Evoquant le rôle de l’instruction, Me Ichidou se demande jusqu’à quand les juges instructeurs continueront à vivre en appendice à l’ombre du parquet, obéissant à ses ordres et se soumettant à ses humeurs, transformant la procédure pénale en une simple marchandise qu’elle reçoit et retransmet à volonté, anéantissant les efforts de tous les acteurs intermédiaires.
L’avocat de se demander si en définitive, le ministère de la Justice et la Cour Suprême ne disposent pas dans leur carquois secret d’un remède capable de corriger les graves dysfonctionnements qui gangrènent cet important pilier du système judiciaire et dont le rôle dans l’administration de la vérité est essentielle dans toute justice.

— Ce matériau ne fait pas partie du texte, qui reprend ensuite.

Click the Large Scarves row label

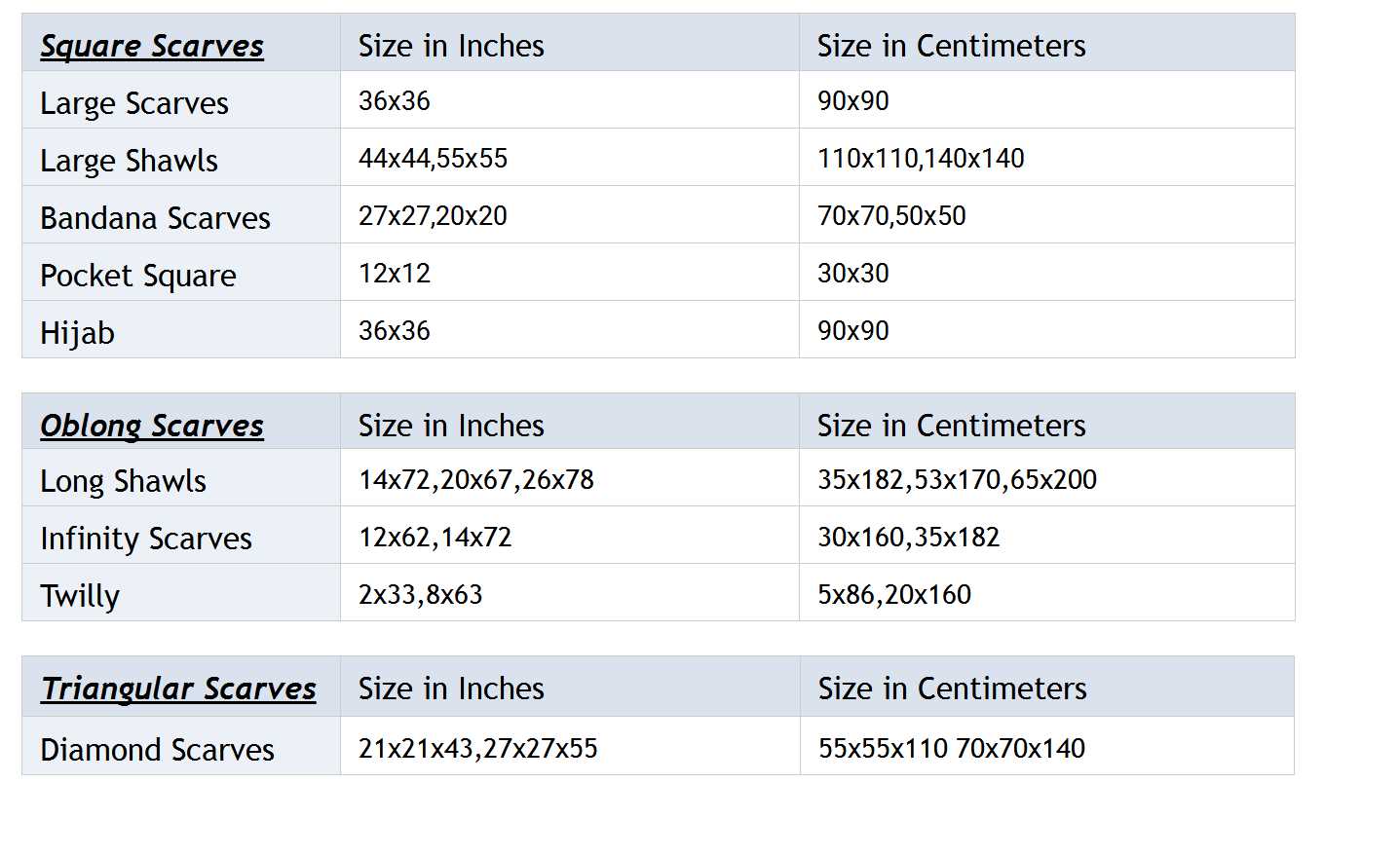coord(134,103)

Et l’inspection judiciaire ? Selon Me Ichidou, on a toujours voulu la figer dans son rôle d’appareil inerte sans aucun apport au point que certains ont même réclamé sa suppression et l’orientation de ses ressources qui lui sont destinés ailleurs.
Et l’avocat de souligner que si réellement on voudrait lui faire jouer le rôle qui lui est dévolu, il appartiendra au nouveau ministre de créer les mécanismes nécessaires à cette renaissance en partant du principe que sans contrôle basé sur la récompense et la sanction, il n’y aura pas de véritable réforme.
Que dire du ministère de la Justice lui-même ? Il serait le cœur du mal. Pas de réforme sans la réforme de l’administration centrale du ministère de la justice. Ainsi, la réforme de la justice passerait, selon Me Ichidou par l’existence d’une volonté politique sans faille, celle qui fait passer, au centre de ses priorités, la réforme de la justice avec pour date butoir, l’année 2016 prise comme « Année de la Justice ». L’objectif serait d’obtenir un bon ministre de la Justice, un bon président de la Cour suprême, un bon Procureur général, un bon Inspecteur général.
Un bon ministre de la Justice aux yeux de Me Ichidou, signifie un ministère de la Justice organisé, actif, plein de vitalité et bon à tous les niveaux, qui réponde aux courriers, aux demandes écrites, aux appels téléphoniques, qui n’organise pas des réunions routinières ou des conférences bidons et qui n’engage pas des projets fictifs.